Stored data entries
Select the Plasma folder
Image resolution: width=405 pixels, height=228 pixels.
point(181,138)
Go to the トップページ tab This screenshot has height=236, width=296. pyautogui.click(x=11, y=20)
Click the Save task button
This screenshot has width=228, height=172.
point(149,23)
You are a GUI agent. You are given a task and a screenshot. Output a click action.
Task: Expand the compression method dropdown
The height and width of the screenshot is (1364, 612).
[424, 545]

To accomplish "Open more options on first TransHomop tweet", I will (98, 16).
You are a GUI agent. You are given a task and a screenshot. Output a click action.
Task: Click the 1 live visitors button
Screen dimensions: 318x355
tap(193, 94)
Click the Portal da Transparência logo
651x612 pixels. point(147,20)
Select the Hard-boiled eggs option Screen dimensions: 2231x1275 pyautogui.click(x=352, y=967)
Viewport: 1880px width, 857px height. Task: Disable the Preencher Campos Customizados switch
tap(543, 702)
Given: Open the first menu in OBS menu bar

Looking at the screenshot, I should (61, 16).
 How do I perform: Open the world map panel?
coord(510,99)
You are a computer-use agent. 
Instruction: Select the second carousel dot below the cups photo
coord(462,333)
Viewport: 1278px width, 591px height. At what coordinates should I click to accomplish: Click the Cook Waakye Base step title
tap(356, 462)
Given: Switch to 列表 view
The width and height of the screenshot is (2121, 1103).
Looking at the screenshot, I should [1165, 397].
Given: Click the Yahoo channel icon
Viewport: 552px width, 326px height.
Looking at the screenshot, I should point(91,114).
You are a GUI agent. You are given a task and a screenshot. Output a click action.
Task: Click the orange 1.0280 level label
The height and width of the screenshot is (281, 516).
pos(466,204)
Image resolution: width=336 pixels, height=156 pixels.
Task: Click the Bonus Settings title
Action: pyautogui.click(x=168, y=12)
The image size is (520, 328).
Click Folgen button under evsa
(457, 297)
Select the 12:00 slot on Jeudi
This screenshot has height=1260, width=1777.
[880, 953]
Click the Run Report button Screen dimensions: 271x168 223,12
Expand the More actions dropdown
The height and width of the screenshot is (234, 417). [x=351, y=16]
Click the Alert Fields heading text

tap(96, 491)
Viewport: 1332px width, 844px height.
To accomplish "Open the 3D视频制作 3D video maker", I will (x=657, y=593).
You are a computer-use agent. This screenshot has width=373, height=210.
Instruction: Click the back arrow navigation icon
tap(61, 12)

What to do ->
Make a precise copy of the records in their entirety.

Answer to this problem ->
Select the Plasma folder
Image resolution: width=405 pixels, height=228 pixels.
point(181,138)
Go to the トップページ tab This screenshot has height=236, width=296. pyautogui.click(x=11, y=20)
Click the Save task button
This screenshot has width=228, height=172.
point(149,23)
You are a GUI agent. You are given a task and a screenshot. Output a click action.
Task: Expand the compression method dropdown
The height and width of the screenshot is (1364, 612).
[424, 545]

To accomplish "Open more options on first TransHomop tweet", I will (98, 16).
You are a GUI agent. You are given a task and a screenshot. Output a click action.
Task: Click the 1 live visitors button
Screen dimensions: 318x355
tap(193, 94)
Click the Portal da Transparência logo
651x612 pixels. point(147,20)
Select the Hard-boiled eggs option Screen dimensions: 2231x1275 pyautogui.click(x=352, y=967)
Viewport: 1880px width, 857px height. Task: Disable the Preencher Campos Customizados switch
tap(543, 702)
Given: Open the first menu in OBS menu bar

Looking at the screenshot, I should (61, 16).
 How do I perform: Open the world map panel?
coord(510,99)
You are a computer-use agent. 
Instruction: Select the second carousel dot below the cups photo
coord(462,333)
Viewport: 1278px width, 591px height. At what coordinates should I click to accomplish: Click the Cook Waakye Base step title
tap(356, 462)
Given: Switch to 列表 view
The width and height of the screenshot is (2121, 1103).
Looking at the screenshot, I should [1165, 397].
Given: Click the Yahoo channel icon
Viewport: 552px width, 326px height.
Looking at the screenshot, I should point(91,114).
You are a GUI agent. You are given a task and a screenshot. Output a click action.
Task: Click the orange 1.0280 level label
The height and width of the screenshot is (281, 516).
pos(466,204)
Image resolution: width=336 pixels, height=156 pixels.
Task: Click the Bonus Settings title
Action: pyautogui.click(x=168, y=12)
The image size is (520, 328).
Click Folgen button under evsa
(457, 297)
Select the 12:00 slot on Jeudi
This screenshot has height=1260, width=1777.
[880, 953]
Click the Run Report button Screen dimensions: 271x168 223,12
Expand the More actions dropdown
The height and width of the screenshot is (234, 417). [x=351, y=16]
Click the Alert Fields heading text

tap(96, 491)
Viewport: 1332px width, 844px height.
To accomplish "Open the 3D视频制作 3D video maker", I will (x=657, y=593).
You are a computer-use agent. This screenshot has width=373, height=210.
Instruction: Click the back arrow navigation icon
tap(61, 12)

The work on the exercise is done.